About this exercise: For this exercise, report every line of the material that includes "project".
[Material for this task — start]
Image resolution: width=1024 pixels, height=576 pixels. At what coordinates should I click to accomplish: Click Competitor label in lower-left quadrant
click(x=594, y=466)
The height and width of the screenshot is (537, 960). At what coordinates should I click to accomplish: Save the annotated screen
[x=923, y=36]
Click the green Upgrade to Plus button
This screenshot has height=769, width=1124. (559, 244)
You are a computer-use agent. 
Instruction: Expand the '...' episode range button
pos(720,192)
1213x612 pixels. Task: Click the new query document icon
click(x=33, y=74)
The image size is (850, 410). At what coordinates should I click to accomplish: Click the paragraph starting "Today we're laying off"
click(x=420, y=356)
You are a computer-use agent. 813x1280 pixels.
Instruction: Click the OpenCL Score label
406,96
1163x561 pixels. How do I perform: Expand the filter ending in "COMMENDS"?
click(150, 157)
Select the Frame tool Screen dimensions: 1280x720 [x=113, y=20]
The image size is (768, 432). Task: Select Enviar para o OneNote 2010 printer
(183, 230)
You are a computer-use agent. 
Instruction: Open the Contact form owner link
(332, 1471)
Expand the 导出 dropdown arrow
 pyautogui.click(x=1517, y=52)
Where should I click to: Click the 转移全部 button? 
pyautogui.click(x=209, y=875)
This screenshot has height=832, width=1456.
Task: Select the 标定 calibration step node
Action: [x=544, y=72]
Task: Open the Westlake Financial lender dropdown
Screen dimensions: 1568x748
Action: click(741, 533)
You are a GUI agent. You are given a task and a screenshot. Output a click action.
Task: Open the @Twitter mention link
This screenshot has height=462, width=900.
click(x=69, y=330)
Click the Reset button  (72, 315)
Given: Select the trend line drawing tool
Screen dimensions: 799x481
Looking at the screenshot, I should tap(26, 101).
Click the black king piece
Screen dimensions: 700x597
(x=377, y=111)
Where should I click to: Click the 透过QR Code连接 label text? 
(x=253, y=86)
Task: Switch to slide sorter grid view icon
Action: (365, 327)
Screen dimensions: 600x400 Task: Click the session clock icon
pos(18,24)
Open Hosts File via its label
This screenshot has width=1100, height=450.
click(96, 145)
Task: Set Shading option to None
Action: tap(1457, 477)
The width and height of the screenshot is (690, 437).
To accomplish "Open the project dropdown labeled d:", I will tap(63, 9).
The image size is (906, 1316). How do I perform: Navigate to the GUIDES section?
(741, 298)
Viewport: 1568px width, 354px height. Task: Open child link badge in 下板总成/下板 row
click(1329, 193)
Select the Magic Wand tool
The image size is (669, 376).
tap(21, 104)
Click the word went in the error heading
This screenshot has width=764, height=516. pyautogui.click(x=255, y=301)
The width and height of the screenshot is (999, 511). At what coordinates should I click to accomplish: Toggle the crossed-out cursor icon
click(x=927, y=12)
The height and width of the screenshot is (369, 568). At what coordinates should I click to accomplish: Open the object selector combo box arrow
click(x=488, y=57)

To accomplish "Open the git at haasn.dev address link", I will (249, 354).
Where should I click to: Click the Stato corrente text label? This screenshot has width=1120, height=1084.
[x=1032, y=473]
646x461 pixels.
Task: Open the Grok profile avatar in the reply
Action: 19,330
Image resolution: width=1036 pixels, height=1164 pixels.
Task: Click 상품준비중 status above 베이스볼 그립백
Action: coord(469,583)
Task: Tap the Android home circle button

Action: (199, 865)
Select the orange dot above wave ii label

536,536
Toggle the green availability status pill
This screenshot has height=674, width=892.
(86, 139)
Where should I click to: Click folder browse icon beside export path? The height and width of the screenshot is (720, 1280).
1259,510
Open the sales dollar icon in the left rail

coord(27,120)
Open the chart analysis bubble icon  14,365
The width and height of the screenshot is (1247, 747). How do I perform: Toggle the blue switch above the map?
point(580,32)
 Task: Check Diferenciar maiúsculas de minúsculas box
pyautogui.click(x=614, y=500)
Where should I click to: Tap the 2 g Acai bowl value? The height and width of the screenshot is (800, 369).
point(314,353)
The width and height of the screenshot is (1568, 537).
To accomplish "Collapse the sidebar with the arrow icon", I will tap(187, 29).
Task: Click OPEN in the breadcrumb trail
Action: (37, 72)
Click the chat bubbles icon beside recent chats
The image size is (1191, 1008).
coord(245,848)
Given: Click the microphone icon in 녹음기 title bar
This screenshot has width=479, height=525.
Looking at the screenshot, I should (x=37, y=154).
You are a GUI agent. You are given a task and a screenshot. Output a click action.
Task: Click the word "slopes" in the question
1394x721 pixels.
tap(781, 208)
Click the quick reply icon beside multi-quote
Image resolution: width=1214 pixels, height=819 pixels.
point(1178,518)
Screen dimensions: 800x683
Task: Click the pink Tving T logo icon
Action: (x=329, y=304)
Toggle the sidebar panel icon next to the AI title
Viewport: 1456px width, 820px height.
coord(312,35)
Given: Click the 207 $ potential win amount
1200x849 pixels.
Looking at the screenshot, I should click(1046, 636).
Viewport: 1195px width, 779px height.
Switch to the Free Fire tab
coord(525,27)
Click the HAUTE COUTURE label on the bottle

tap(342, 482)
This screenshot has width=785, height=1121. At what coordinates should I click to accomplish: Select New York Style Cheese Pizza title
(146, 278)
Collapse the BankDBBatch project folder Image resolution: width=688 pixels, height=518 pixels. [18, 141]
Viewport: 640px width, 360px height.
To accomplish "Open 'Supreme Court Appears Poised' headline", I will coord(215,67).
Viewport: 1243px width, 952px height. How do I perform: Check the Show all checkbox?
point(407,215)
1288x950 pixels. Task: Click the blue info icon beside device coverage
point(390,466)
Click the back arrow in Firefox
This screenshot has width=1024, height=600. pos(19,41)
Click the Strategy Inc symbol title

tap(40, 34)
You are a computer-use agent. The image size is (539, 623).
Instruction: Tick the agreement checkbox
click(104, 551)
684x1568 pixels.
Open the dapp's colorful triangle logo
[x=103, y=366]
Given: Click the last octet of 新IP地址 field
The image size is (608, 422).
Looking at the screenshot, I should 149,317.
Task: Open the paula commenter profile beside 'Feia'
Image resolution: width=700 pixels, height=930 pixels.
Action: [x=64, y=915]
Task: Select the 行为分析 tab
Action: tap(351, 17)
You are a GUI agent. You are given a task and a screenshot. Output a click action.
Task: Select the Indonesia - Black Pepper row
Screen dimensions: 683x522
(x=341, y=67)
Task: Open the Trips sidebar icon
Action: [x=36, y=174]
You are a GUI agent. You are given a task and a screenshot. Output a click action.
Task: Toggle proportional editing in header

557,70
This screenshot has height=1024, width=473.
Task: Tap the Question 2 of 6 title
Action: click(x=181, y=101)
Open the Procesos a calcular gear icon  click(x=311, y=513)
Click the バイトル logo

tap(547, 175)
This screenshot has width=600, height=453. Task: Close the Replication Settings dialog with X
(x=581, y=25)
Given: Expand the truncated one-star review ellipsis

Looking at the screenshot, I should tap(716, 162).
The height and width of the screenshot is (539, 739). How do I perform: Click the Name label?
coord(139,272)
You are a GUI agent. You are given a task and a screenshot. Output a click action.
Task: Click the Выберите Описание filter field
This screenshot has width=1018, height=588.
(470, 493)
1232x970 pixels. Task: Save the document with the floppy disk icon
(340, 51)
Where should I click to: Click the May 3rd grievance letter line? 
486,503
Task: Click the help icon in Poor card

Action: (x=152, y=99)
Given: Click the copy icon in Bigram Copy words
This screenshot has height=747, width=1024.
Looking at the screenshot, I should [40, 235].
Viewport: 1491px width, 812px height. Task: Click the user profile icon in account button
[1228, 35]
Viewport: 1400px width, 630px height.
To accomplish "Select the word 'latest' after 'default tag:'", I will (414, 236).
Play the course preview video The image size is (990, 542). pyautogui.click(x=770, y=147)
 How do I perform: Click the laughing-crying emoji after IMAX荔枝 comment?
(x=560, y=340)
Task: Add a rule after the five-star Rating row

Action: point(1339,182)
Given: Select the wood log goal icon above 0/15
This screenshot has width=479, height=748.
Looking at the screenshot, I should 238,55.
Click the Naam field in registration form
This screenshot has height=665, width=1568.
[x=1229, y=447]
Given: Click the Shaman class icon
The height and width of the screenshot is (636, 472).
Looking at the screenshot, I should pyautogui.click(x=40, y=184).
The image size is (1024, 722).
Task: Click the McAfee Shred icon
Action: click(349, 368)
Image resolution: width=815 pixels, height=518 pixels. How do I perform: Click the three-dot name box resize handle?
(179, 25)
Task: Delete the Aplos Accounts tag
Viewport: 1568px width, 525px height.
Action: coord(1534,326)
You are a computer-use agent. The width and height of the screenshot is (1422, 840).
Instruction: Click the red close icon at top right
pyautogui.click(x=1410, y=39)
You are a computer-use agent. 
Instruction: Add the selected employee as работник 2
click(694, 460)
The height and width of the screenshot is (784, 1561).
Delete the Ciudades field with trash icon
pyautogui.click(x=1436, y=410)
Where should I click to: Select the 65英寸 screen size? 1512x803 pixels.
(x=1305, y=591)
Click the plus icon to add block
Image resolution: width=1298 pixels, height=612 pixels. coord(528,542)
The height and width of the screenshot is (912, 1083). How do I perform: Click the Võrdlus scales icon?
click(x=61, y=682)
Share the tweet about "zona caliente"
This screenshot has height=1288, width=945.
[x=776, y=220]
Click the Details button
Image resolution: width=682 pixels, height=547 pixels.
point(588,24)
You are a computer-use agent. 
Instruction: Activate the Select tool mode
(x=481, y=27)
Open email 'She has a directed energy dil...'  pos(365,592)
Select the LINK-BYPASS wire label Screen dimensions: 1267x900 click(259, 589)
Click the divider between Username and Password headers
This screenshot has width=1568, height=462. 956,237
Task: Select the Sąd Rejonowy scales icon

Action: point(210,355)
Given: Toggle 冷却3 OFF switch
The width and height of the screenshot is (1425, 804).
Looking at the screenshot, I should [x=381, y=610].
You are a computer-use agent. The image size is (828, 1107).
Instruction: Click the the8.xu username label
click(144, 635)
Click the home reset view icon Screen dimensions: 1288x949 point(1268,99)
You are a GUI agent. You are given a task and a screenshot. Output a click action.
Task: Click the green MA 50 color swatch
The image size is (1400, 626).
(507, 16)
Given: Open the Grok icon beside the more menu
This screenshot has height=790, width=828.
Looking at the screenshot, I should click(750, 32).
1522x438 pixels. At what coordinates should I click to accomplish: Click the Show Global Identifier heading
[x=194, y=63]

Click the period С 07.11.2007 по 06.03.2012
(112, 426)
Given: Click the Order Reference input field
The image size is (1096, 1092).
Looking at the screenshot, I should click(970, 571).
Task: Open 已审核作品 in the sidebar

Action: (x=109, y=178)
[Material for this task — finish]
Answer to this problem:
To accomplish "Open the project dropdown labeled d:", I will tap(63, 9).
Collapse the BankDBBatch project folder Image resolution: width=688 pixels, height=518 pixels. [18, 141]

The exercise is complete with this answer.